● **GIVEN DATA**:
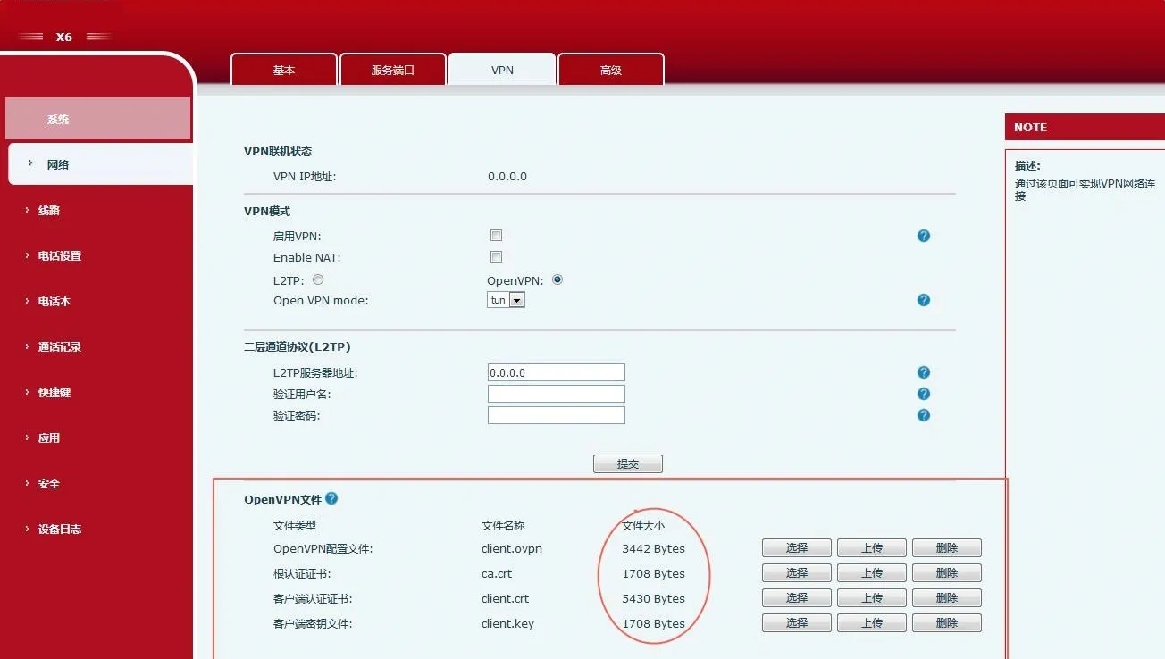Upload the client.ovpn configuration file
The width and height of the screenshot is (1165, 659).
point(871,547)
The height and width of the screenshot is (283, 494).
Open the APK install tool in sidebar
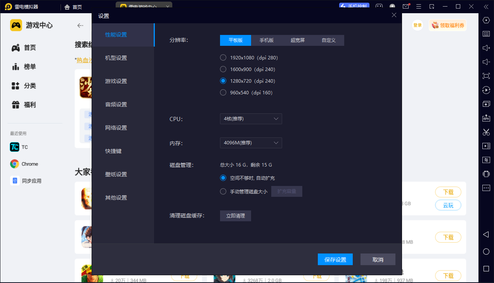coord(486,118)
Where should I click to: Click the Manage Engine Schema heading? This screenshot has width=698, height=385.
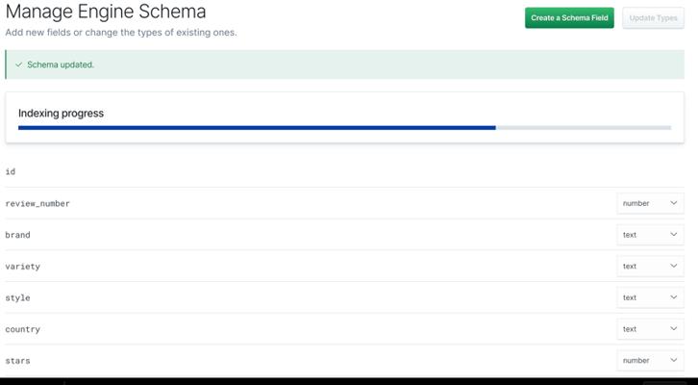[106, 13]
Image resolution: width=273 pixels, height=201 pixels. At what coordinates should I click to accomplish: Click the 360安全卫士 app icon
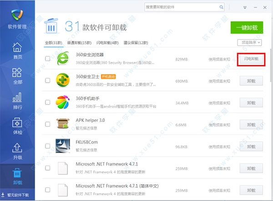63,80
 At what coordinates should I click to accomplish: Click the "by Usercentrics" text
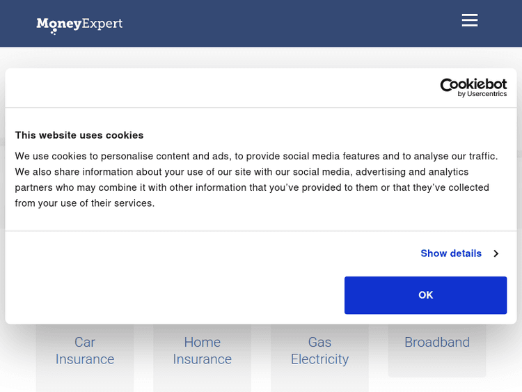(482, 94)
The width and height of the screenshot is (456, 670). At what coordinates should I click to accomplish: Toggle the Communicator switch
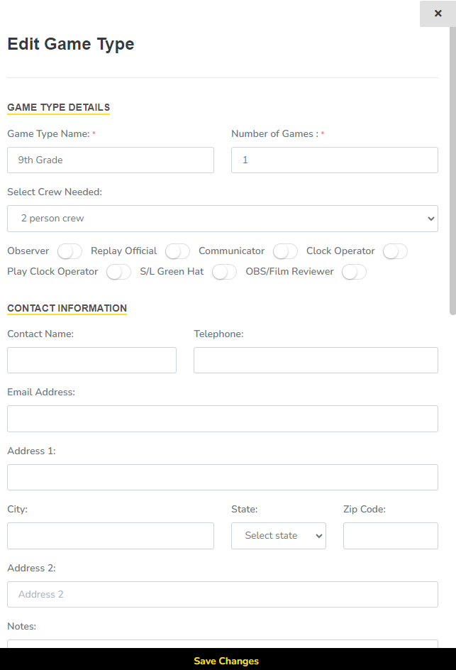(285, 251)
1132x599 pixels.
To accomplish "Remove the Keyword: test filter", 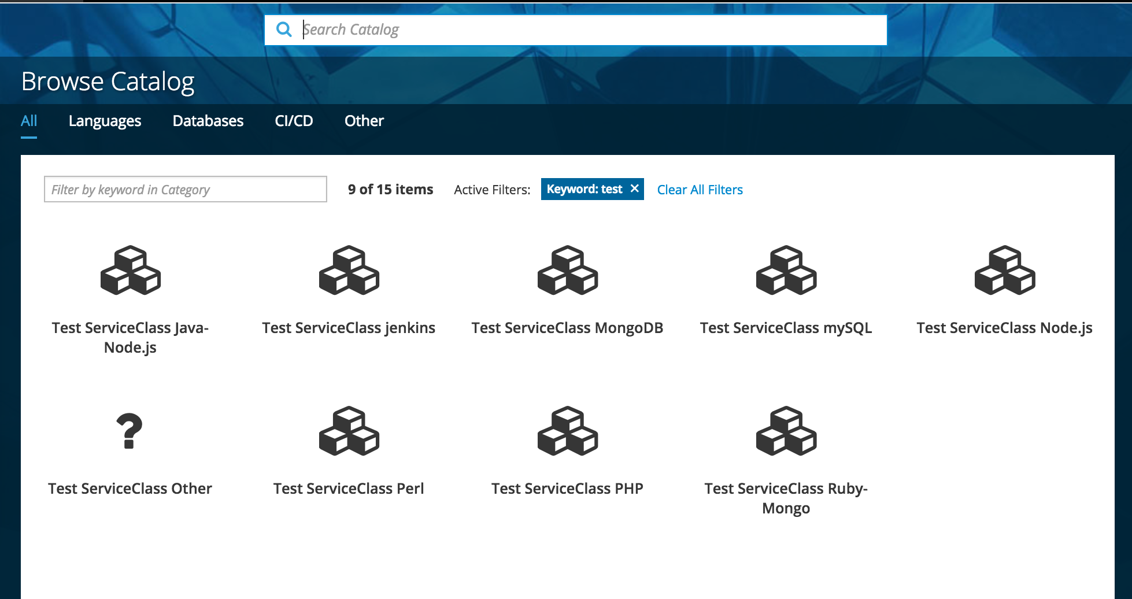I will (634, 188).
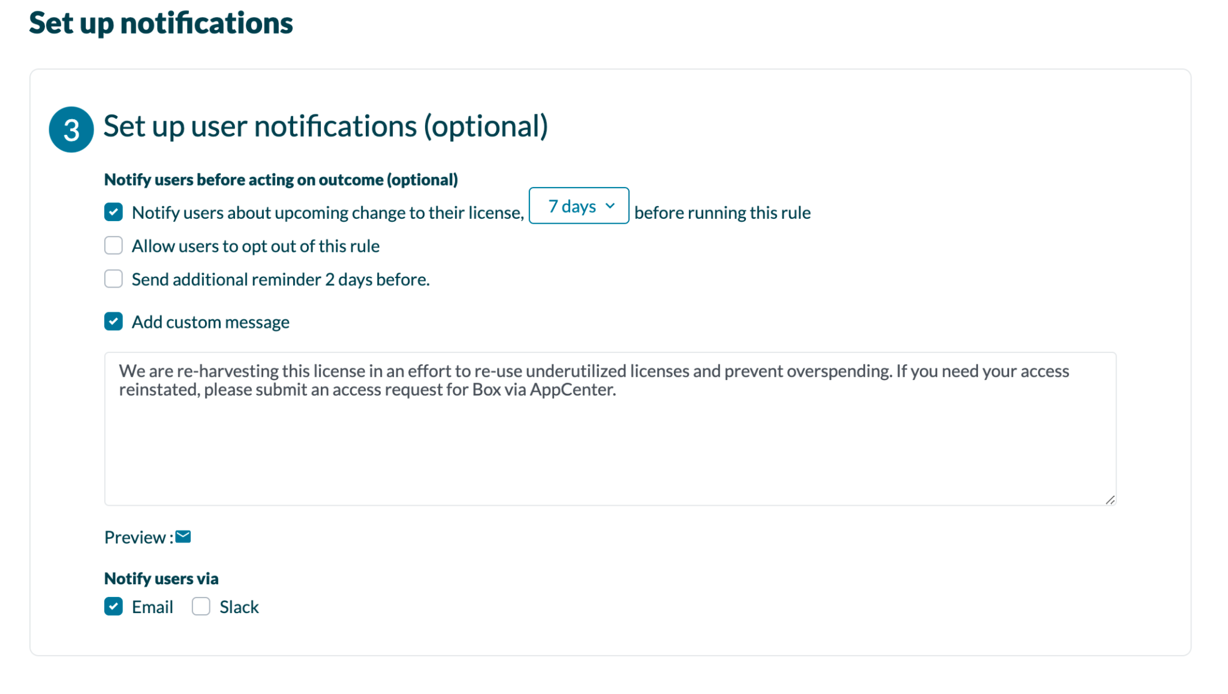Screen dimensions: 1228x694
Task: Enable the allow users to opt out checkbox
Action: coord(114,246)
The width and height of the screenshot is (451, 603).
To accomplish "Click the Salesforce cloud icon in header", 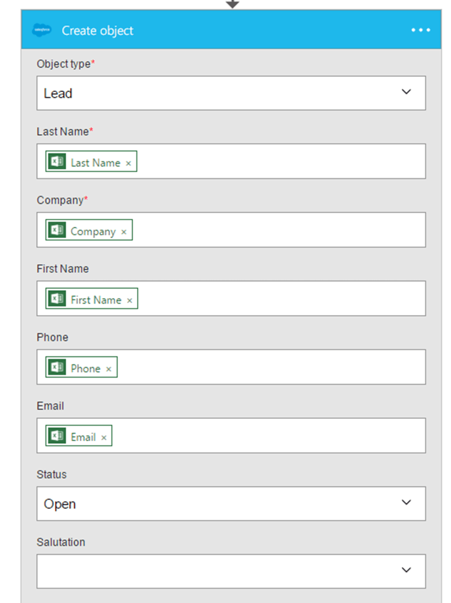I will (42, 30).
...
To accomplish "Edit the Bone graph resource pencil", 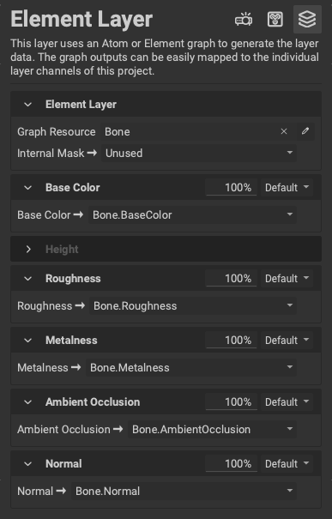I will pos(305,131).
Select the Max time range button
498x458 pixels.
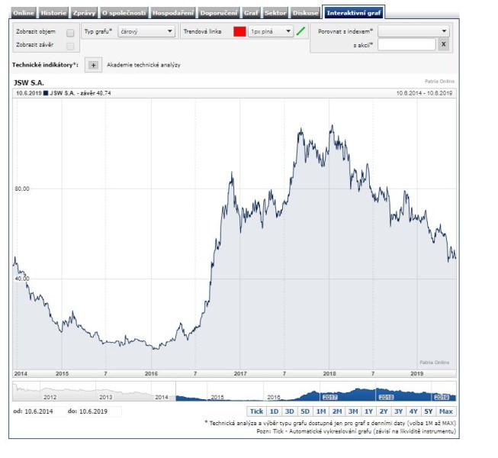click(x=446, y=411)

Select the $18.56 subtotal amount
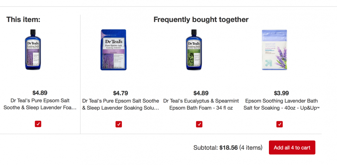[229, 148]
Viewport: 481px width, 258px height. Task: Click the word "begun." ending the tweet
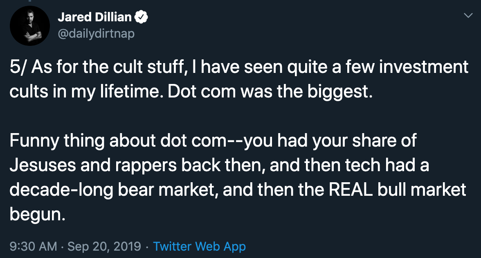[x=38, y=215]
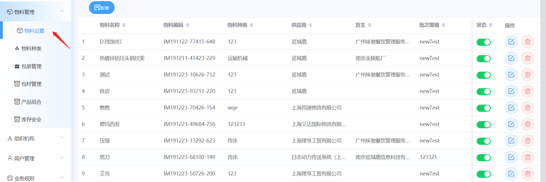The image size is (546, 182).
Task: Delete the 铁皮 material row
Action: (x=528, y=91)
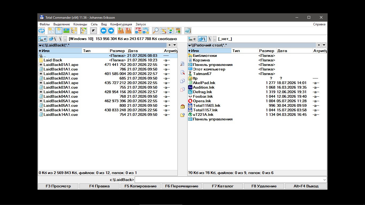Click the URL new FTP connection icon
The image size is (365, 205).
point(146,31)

● **YOUR OBJECTIVE**: Your answer must be the lines above from the one holding "Image resolution: width=273" up to and including the one holding "1132x599 pixels.", exact and with no pictures.

● **EXPECTED ANSWER**:
Image resolution: width=273 pixels, height=201 pixels. At what coordinates should I click to accomplish: Click the 360安全卫士 app icon
63,80
 At what coordinates should I click to accomplish: Click the "by Usercentrics" text
(482, 94)
The width and height of the screenshot is (456, 670). At what coordinates should I click to accomplish: Toggle the Communicator switch
(285, 251)
1132x599 pixels.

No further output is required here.